The site had been closed down before for breach of health and safety (H&S) regulations. This time it was over a failure to provide scaffolding on the outside of a building when men were working on the roof, and some bunting interfering with power lines and a teleporter.


Workers blamed



Madden's defence in the court was interesting. By way of exoneration, Madden confirmed that an employee of a subcontractor was observed working on a roof. But, said Madden, the worker had no authority to be there, was working at the location without the knowledge of the sub-contractor and arising from the incident he had been sacked.

Another worker on the site, again an employee of a subcontractor, who had been driving a teleporter on the same date, was also and similarly dismissed.

Amazing! The building company, in breach of health and safety regulations, fails to provide scaffolding. A worker, as a direct consequence, is working in conditions of danger to life and limb. When the health and safety people come on site, the director responds that the worker is only employed by a subcontractor, he had no authority to be on the roof, was working there without the knowledge of the subcontractor, and he has therefore since been sacked! Problem solved. Madden absolved.

Madden's defence was that it was the worker, an employee of the subcontractor, who was to blame, not Mr Madden, nor even the sub contractor, who had not given the worker authority to be on the roof. So, was the employee up on the roof just to admire the view?

Adding insult to injury, it was brought to the judge's attention that during the court proceedings, outside of the courtroom, a Johnny Madden, father of Jason, had approached the health and safety inspector and had said, "you remember this face".

Justice Kelly said that he hadn't the slightest doubt that Johnny Madden was intimidating the inspector, but he was prepared to take a benign view of the incident after the father apologised and undertook not to intimidate the inspector again.

Well, Madden got his comeuppance on Monday 27 January, when he was back from his weekend in jail, with apologies to the judge, and promises of future compliance with regulations. Judge Kelly released him back onto the streets with a fine of €10,000 for contempt of court.

Some indeed might argue that €10,000 was not an exorbitant sum for a building company "dicing with men's lives", and intimidating the inspectors whose duty it was to protect the workers. But there is more to the case than meets the eye.


17 arrested in Dublin



On Tuesday 22 January, 17 workers had been in another court in Dublin, arrested at Park Motors on the North Circular Road at the behest of Collen Construction Ltd. It was stated in court that despite the order given last November to Collen, restraining picketing at the site, protests and pickets had resumed, with many workers coming from other sites and causing chaos.

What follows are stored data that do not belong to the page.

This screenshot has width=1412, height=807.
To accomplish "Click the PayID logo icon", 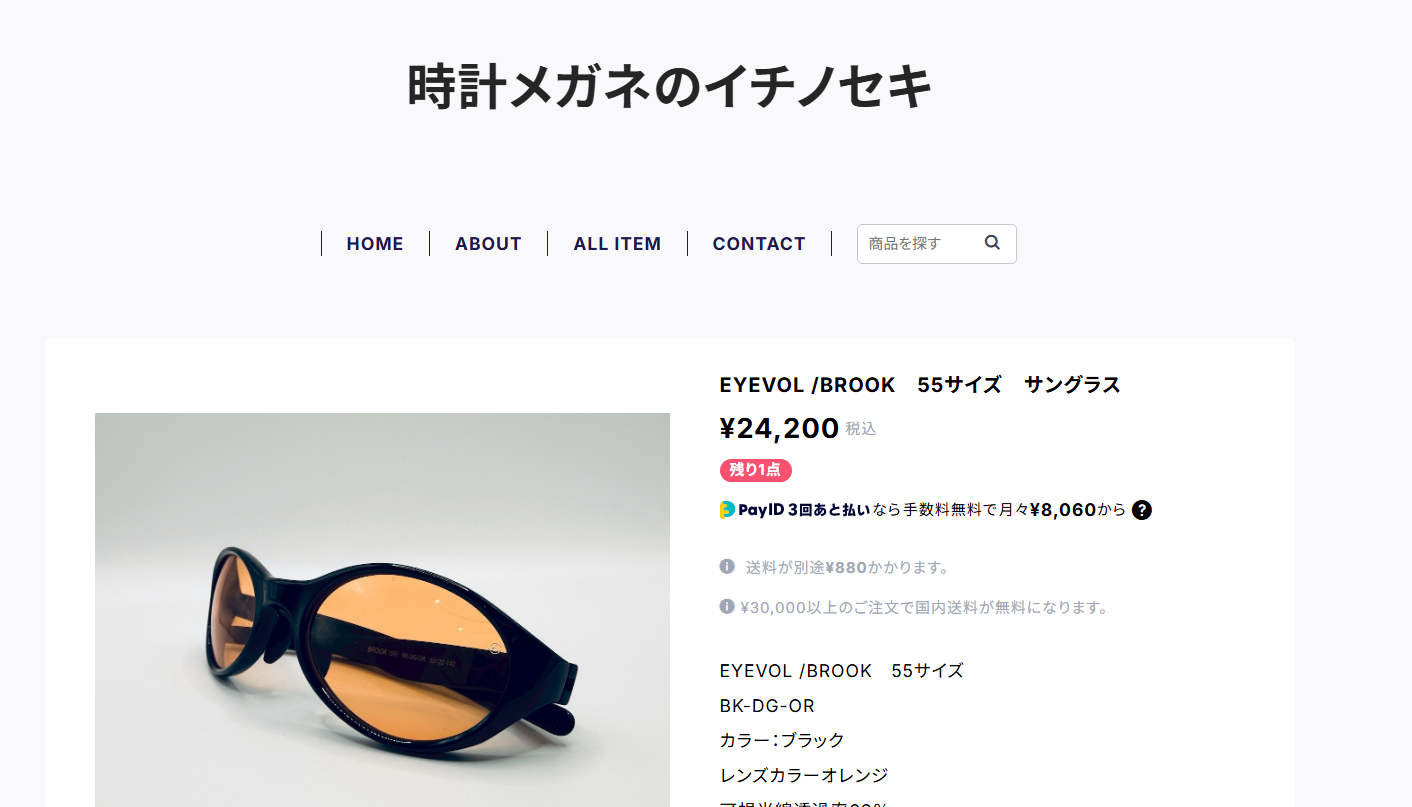I will coord(727,510).
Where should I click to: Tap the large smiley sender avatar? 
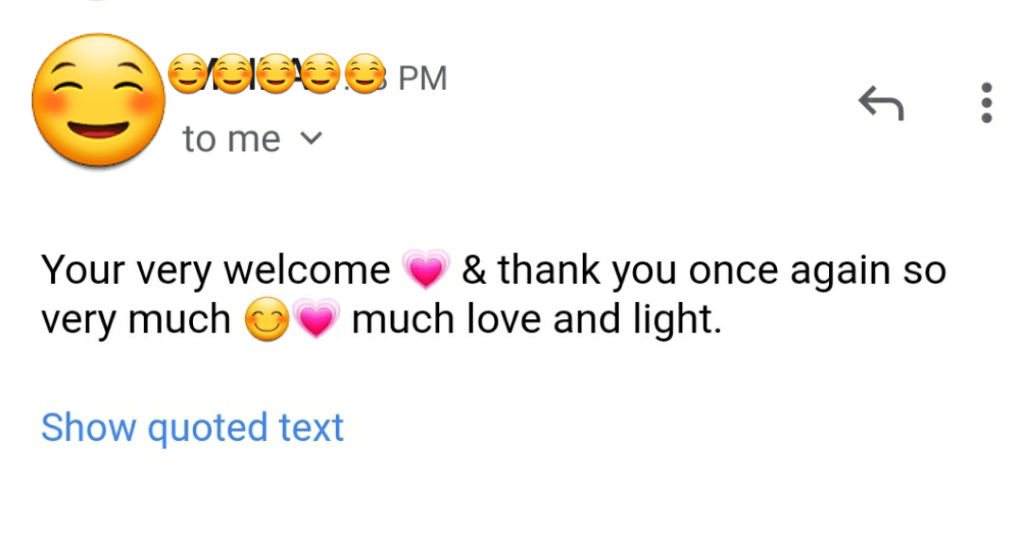click(x=97, y=99)
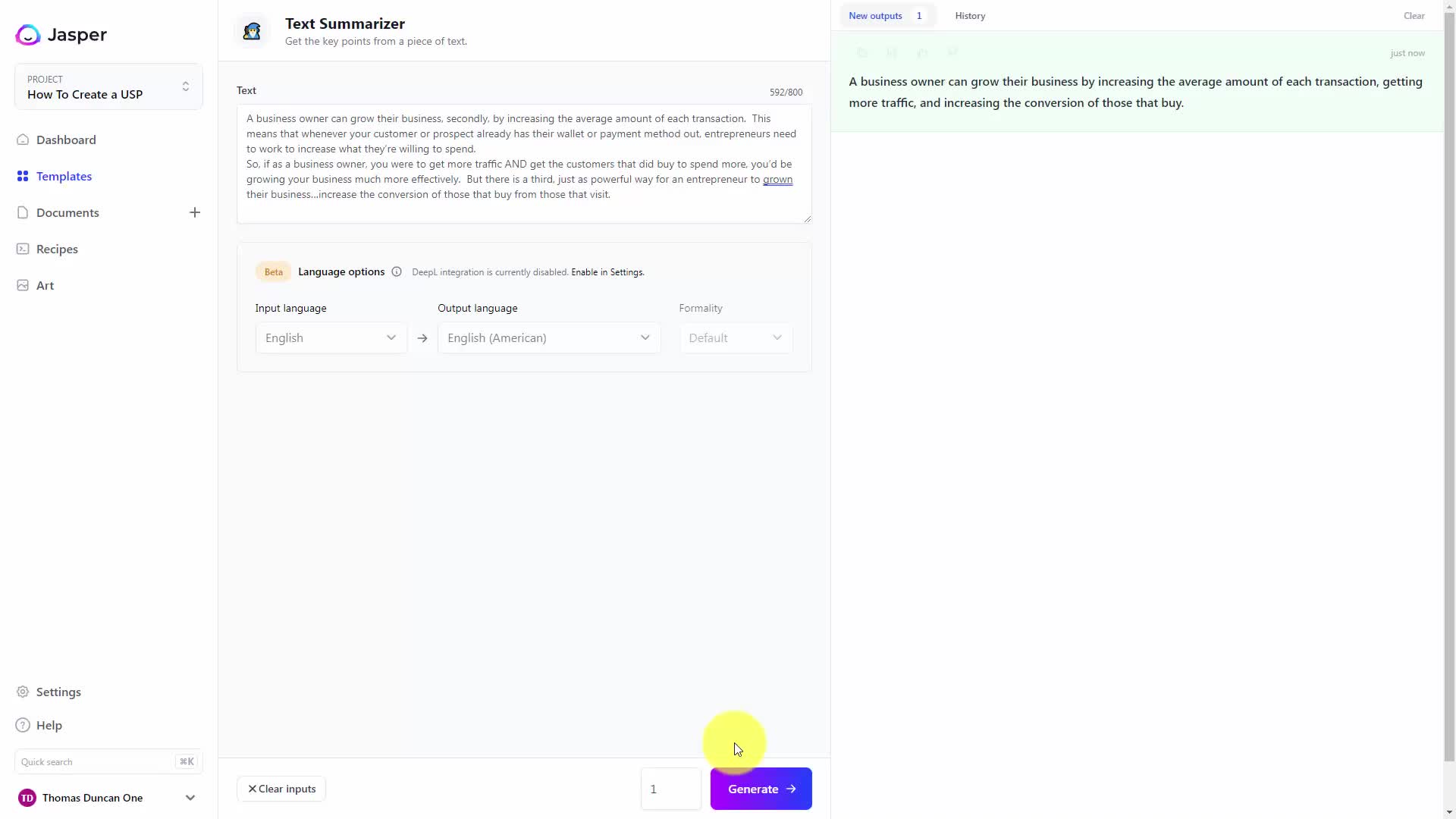Click the Help question mark icon

tap(23, 725)
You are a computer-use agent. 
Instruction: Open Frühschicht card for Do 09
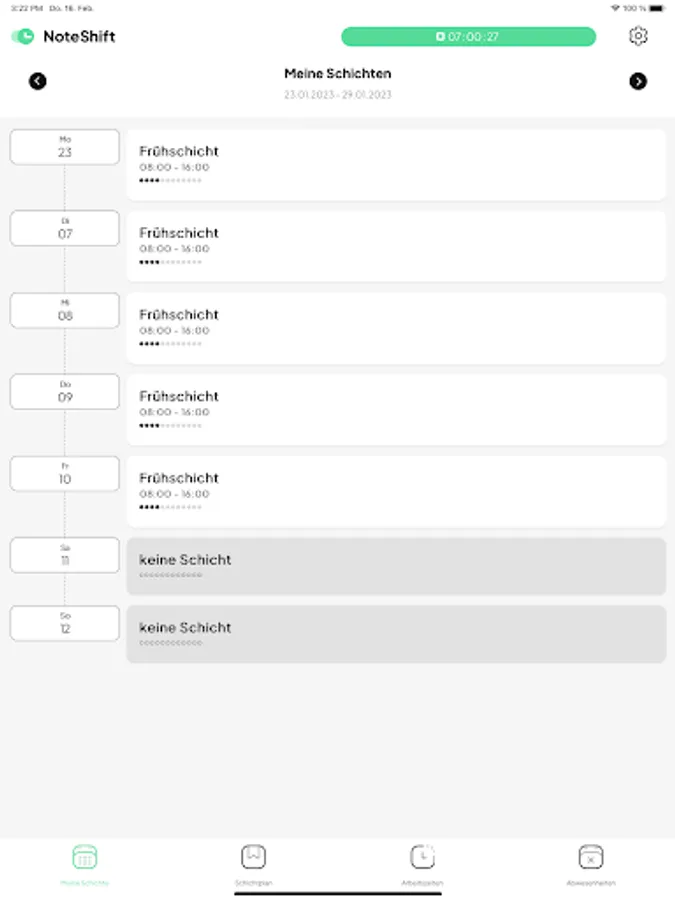396,410
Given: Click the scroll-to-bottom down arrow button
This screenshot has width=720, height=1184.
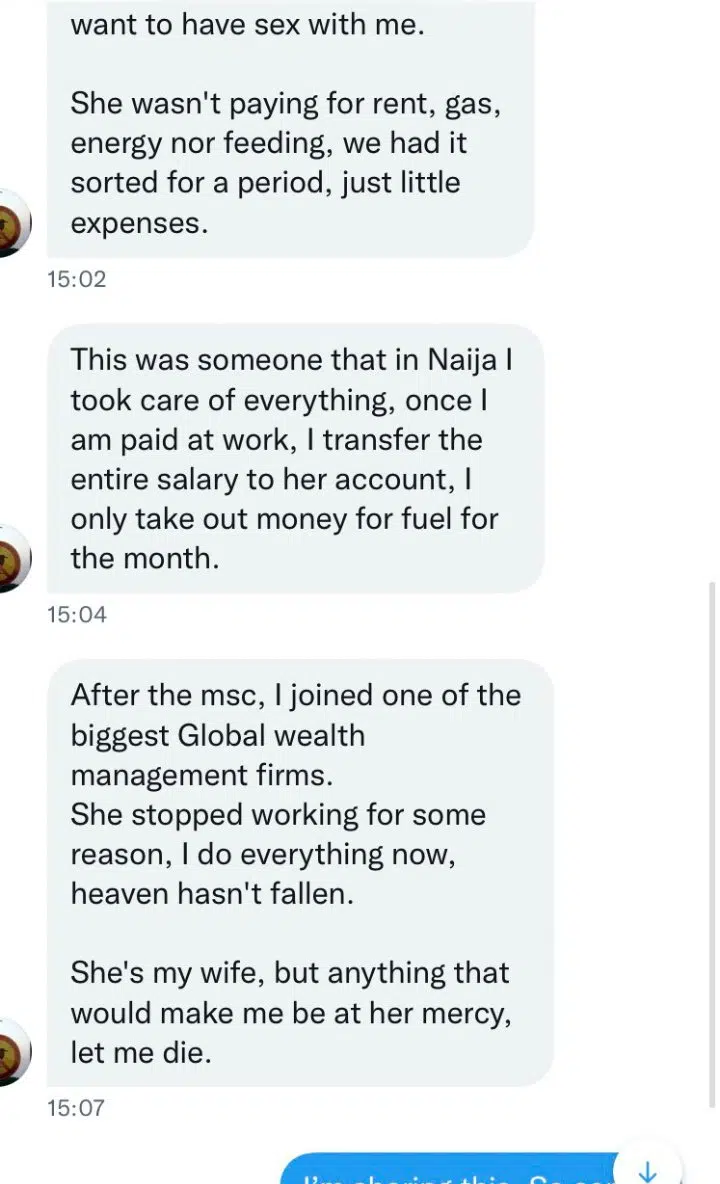Looking at the screenshot, I should [x=648, y=1170].
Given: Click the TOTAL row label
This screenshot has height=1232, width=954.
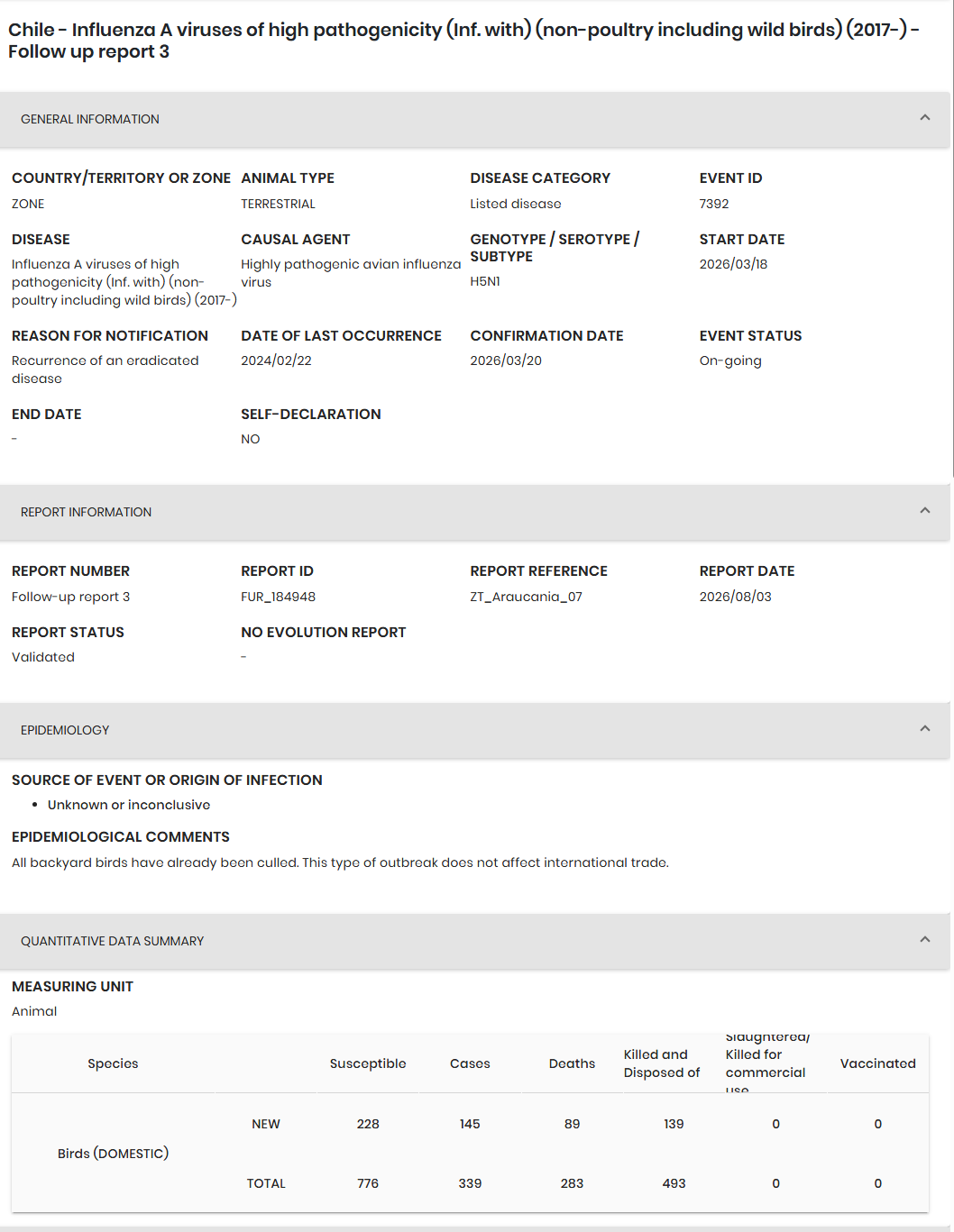Looking at the screenshot, I should [x=266, y=1183].
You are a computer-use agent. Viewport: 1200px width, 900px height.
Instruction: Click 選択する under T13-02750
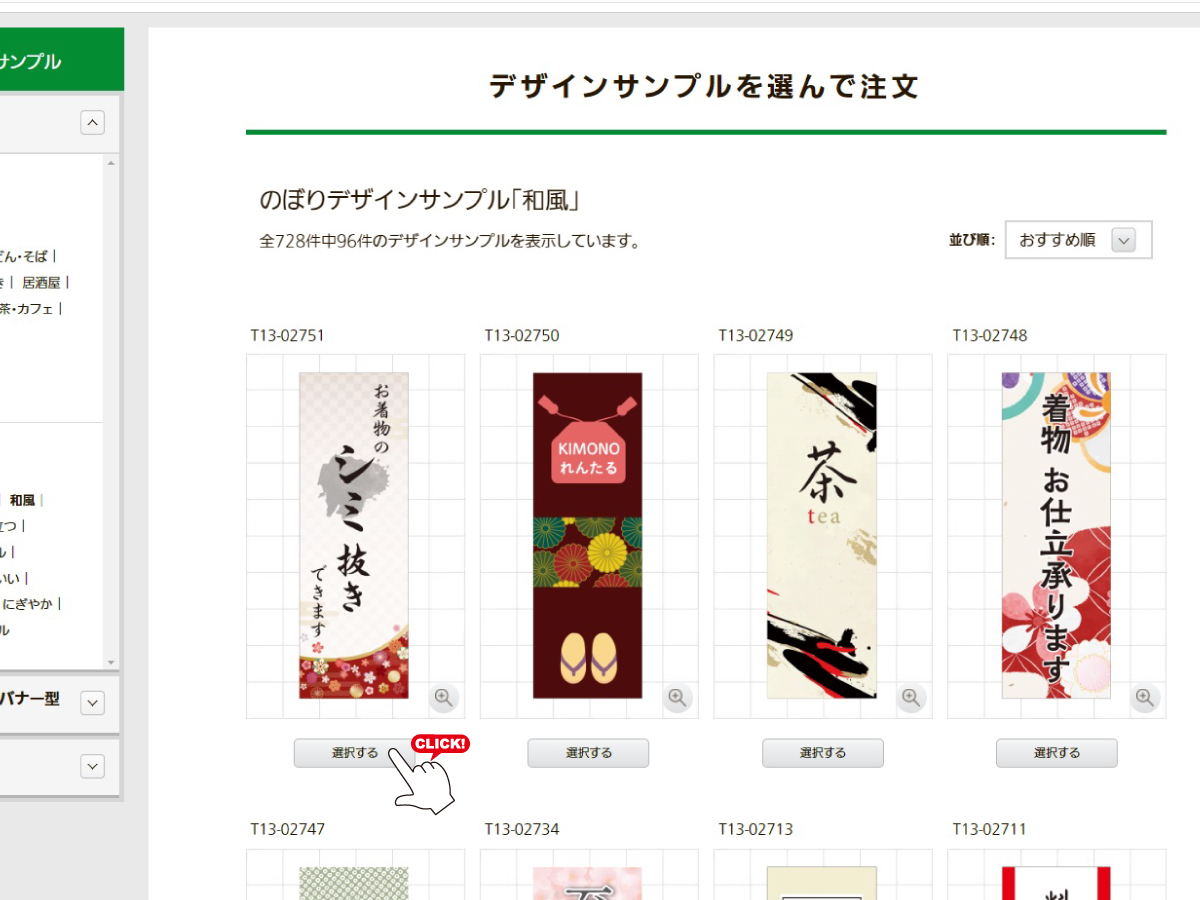(x=588, y=753)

When the 17 building workers were brought to court, some 100 supporters packed into the courtroom. The judge, Justice Smyth, pointed out that "this is not a theatrical performance or a political meeting" and warned that no amount of shouting, noise or roaring would deflect him from doing his duty, which appeared to be to uphold the subcontractor system for the benefit of the building company.

The picketing and protests at the Collen site arose as part of dispute over many years whereby workers have attempted, with some considerable success against the largest builders, to stop the sub-contracting system on sites. One of the 17 arrested explained that the largest companies, like MacNamara's, Walls, Pierse and others, have stopped using subcontractors and instead employ direct labour on proper tax and labour entitlements.


System of abuse



The system of subcontracting is well known to be the source of appalling abuse of workers' rights on sites. Workers say the system is similar to bonded labour practices of a century ago.

Workers on C45s, 'employed' by subcontractors, have no rights whatsoever, except of course the 'right' to pay the sub-contractor a slice of their wages, every week, for the pleasure of getting work on the site.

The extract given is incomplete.